The task =
Each line in the data holding "Uncheck" should be listed.

Data extracted from a collection =
++++++++

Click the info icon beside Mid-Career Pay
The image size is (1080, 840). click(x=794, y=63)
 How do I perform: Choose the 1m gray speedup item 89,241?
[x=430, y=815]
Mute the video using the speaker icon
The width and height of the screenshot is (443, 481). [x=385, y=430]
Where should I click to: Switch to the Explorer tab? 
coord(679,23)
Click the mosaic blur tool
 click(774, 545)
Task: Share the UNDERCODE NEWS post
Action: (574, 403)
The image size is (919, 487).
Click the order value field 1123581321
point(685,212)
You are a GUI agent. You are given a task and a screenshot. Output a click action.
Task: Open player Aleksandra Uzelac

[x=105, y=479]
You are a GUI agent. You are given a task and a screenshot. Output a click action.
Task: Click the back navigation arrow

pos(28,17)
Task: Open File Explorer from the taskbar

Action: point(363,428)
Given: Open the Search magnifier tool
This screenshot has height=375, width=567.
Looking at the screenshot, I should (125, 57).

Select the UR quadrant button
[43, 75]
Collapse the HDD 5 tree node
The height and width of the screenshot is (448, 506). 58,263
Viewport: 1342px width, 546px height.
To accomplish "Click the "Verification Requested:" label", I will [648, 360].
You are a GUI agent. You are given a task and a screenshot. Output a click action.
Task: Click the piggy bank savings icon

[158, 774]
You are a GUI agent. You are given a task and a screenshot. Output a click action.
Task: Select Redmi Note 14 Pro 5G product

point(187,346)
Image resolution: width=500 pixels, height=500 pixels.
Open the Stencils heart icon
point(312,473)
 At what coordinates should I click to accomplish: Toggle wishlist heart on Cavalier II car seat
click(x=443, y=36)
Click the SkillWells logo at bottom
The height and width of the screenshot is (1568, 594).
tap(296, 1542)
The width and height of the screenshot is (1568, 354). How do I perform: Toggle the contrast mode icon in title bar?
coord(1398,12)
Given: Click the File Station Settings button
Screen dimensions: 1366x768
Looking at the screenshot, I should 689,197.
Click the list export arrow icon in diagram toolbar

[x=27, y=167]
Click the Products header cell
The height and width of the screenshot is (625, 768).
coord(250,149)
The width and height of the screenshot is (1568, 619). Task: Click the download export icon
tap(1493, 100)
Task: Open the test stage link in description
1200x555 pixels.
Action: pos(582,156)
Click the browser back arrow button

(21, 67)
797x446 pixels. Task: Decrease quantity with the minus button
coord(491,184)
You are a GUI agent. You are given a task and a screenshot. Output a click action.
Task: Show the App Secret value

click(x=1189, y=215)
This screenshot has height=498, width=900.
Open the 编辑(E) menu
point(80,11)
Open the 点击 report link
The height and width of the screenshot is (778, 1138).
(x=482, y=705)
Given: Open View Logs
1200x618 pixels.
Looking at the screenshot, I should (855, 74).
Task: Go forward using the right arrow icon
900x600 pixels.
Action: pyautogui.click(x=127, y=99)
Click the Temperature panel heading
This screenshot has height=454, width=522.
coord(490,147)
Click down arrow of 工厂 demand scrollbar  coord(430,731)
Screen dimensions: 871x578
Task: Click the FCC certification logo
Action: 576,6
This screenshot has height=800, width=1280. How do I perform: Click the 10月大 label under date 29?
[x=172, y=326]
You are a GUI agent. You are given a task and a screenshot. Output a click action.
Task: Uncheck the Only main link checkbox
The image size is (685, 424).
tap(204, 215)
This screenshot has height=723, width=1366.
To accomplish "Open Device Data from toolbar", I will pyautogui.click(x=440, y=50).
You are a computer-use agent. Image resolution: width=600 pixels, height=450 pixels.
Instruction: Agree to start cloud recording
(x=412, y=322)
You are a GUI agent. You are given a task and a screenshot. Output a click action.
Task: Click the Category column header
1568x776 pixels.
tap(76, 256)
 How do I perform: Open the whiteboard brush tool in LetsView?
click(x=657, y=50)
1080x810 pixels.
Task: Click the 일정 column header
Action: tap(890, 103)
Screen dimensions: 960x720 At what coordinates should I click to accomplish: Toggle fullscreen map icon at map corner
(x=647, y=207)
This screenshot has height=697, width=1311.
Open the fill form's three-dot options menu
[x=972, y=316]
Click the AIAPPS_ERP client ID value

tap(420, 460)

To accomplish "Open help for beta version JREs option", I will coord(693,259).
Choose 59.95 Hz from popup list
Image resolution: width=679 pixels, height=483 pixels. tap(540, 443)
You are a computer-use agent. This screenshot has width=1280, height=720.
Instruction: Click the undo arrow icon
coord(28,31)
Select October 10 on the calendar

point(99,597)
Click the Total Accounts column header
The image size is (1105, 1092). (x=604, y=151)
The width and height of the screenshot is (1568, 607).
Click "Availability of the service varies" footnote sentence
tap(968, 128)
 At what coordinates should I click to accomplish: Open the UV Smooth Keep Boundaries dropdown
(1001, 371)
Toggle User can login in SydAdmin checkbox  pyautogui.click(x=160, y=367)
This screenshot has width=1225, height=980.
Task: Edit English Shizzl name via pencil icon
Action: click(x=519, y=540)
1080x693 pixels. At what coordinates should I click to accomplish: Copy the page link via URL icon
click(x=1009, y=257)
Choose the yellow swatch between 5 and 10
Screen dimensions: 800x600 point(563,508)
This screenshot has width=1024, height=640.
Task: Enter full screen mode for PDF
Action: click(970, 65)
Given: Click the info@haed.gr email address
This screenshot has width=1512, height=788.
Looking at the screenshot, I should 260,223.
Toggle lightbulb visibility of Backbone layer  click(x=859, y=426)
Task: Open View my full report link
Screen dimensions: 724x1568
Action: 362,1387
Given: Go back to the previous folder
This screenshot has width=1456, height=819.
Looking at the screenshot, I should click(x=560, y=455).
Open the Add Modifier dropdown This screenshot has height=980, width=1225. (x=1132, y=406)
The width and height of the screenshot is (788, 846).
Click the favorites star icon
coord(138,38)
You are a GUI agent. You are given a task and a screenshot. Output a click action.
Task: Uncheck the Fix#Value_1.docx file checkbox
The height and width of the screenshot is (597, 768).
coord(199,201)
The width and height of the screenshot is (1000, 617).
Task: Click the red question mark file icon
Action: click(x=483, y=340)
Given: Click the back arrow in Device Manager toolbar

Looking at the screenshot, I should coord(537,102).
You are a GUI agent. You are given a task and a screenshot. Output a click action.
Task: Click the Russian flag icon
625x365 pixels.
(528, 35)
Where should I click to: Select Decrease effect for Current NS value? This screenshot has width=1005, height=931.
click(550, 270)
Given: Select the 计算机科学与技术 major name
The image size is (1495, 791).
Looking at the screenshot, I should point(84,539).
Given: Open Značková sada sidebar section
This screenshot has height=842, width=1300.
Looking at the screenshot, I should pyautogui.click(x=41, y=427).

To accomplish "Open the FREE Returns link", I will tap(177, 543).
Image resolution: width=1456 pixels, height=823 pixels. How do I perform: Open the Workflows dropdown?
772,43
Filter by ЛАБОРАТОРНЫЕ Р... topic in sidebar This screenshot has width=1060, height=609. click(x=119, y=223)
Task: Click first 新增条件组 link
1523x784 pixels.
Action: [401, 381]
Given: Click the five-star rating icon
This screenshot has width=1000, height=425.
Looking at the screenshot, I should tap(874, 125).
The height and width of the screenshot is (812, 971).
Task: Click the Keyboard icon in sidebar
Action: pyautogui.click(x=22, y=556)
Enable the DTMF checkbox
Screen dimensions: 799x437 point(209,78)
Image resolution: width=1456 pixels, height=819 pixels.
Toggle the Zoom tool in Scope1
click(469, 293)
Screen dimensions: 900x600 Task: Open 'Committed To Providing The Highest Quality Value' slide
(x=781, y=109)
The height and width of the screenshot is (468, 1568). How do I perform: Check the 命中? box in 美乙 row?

++++++++

Response to this exercise =
Task: Uncheck the Only main link checkbox
Task: Uncheck the Fix#Value_1.docx file checkbox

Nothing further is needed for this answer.